This is my first encounter with a Super Audio recording of the venerable Gregorian chant. The label 2L, also new to me, has given us a treasure-trove of a recital, the gorgeous Lenten melodies swirling around us in glistening 5.0 five-channel SACD, and the experience is ravishing.
Of course, there are a zillion Gregorian chant CDs out there, and unfortunately many of the more popular ones, like the huge-selling Benedictine Monks of Santo Domingo de Silos, are also among the most awful recordings ever made, supped-up for popular consumption. You can find them for Lent, Christmas, meditation, relaxation, you name it. And I suppose that these kinds of recordings might have their place. But for the real deal one needs to pursue a known ensemble that has the credentials to undertake this sort of project. Gloria Dei Cantores, for instance, has a number of recordings to their credit that show musicality, intelligence, and scholarship.
The Consortium Vocale Oslo is the male vocal ensemble of the Cathedral of Oslo, and they are also aligned, along with their director Alexander Schweitzer, with the International Society for the Study of Gregorian Chant (AISCGre), an organization that spends much time and effort attempting to prepare standardized editions of the chant, at least for those manuscripts that are in multiples, at variance, and yet reconcilable. Some of the results of this effort are heard on this disc.
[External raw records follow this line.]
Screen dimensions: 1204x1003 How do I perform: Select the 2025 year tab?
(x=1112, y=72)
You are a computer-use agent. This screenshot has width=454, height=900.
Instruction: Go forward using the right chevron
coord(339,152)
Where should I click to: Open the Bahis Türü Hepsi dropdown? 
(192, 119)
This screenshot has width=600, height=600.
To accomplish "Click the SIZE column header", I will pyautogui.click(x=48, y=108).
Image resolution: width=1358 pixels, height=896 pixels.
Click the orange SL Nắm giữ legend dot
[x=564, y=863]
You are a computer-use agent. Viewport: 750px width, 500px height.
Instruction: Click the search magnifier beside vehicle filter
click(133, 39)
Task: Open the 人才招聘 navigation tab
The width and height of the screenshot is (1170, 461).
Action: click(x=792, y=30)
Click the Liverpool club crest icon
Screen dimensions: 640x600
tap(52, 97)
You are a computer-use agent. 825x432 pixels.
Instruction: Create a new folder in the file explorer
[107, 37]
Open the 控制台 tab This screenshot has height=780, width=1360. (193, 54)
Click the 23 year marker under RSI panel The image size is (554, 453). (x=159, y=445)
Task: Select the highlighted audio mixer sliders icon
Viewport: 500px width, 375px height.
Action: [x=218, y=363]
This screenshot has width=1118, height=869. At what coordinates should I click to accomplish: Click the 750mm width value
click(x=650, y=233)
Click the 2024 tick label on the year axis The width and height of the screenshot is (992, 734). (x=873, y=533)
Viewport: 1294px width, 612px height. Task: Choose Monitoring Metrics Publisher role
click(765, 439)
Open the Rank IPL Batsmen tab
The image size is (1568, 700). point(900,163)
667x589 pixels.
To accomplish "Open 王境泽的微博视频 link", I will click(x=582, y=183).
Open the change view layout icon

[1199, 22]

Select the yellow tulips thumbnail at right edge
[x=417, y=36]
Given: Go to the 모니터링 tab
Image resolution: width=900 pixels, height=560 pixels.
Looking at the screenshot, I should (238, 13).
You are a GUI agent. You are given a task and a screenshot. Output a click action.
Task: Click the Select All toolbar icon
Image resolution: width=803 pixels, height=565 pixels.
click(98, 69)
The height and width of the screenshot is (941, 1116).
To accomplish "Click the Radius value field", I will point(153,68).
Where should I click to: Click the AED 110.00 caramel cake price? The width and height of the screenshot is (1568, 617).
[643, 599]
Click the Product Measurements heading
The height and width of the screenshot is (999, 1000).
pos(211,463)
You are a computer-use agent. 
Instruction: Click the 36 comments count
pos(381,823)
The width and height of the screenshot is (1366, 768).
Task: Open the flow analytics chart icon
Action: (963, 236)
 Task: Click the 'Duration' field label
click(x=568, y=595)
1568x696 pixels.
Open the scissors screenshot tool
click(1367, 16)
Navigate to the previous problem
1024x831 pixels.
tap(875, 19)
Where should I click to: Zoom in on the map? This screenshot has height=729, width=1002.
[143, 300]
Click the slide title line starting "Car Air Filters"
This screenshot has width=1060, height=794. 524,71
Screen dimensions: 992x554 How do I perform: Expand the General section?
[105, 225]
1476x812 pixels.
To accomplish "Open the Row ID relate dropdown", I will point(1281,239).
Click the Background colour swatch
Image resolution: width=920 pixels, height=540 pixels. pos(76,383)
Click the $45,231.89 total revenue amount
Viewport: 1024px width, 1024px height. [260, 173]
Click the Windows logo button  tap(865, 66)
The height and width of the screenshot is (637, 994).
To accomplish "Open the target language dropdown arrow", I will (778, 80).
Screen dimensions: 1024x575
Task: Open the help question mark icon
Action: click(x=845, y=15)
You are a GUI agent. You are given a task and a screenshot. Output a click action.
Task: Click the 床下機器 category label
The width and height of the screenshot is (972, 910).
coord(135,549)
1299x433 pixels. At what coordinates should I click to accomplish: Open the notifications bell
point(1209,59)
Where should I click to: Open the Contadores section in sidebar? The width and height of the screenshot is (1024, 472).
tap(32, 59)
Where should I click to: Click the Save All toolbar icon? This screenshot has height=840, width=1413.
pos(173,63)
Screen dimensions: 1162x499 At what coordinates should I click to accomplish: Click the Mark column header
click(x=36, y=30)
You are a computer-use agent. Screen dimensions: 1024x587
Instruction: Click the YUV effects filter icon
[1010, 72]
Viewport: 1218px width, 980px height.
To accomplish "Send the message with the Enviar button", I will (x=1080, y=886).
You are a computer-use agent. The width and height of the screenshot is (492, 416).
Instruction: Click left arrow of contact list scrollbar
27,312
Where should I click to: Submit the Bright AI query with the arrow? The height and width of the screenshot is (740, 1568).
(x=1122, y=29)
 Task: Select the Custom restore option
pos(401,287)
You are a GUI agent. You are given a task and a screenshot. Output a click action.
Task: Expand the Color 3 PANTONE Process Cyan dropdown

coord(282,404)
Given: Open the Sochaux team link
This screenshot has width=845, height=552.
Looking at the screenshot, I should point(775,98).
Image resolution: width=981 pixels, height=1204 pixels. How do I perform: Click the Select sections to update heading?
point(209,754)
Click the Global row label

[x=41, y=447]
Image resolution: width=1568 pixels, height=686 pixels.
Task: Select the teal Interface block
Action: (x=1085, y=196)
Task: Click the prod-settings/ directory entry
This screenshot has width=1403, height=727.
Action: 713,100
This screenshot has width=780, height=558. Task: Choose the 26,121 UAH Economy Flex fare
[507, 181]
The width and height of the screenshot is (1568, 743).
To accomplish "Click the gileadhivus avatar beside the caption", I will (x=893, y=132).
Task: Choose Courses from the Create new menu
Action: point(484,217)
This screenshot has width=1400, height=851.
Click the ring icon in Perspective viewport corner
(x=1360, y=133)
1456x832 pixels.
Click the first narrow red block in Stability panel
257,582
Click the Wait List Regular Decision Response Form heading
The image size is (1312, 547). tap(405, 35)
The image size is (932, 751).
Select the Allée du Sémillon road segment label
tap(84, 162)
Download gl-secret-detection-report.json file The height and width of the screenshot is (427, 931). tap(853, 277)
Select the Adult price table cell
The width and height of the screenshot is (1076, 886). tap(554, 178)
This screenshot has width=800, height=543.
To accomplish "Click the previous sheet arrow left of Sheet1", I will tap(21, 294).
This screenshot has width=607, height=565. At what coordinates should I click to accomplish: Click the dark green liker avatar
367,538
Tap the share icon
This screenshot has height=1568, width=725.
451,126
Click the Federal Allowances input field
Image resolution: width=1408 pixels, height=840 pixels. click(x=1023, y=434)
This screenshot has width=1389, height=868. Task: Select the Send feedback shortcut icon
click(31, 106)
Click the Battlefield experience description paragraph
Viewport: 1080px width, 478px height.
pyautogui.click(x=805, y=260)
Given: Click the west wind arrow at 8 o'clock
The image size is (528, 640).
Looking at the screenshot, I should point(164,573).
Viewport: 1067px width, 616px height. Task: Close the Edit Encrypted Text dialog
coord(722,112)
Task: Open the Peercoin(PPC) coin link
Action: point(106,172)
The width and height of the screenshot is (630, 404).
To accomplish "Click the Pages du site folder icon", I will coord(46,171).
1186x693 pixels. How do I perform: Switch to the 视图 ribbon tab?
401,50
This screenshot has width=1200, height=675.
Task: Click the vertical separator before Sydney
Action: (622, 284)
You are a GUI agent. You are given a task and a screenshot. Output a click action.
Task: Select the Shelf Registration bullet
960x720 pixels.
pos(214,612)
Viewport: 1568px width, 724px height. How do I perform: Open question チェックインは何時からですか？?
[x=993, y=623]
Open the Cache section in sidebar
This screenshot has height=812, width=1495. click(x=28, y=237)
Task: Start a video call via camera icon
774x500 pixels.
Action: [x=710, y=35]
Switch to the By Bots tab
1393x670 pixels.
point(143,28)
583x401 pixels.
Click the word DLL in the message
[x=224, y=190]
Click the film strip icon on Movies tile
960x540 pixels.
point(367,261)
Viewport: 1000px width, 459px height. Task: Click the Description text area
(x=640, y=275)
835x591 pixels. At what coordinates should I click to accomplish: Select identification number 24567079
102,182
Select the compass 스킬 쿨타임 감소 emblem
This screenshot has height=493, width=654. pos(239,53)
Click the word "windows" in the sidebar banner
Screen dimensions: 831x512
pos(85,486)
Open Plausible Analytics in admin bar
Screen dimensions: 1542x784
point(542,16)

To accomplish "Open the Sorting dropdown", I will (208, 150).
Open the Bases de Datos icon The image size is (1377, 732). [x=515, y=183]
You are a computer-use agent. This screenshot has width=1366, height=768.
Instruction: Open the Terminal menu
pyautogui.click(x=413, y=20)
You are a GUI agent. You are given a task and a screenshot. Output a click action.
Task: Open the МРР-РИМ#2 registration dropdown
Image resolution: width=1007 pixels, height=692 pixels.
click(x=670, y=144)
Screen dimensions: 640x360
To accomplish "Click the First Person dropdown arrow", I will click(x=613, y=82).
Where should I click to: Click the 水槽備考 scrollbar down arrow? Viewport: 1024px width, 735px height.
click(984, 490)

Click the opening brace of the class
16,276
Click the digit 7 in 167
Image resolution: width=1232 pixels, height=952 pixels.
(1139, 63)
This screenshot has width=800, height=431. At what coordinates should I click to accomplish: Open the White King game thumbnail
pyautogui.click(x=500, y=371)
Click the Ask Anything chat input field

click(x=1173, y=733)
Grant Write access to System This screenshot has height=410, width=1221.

We are given music from the first five Sundays of Lent, plus Palm Sunday and Holy Friday. The fourth Sunday gets more attention that the others because of its Easter-flavoring, a turn of emphasis that occurs in the Western and Eastern liturgical cycles.
The nine-member choir sings with precision and energy, yet is adept at allowing for the many textual changes that dictate the emotional tone of the chant. It is a most impressive sound, fluid and yet disciplined, and this disc is certainly worthy of a general recommendation for anyone just acquainting themselves with the beauties of this body of work (and some authorities date it back to the fifth century or earlier), or even for specialists with a host of recordings already on their shelves.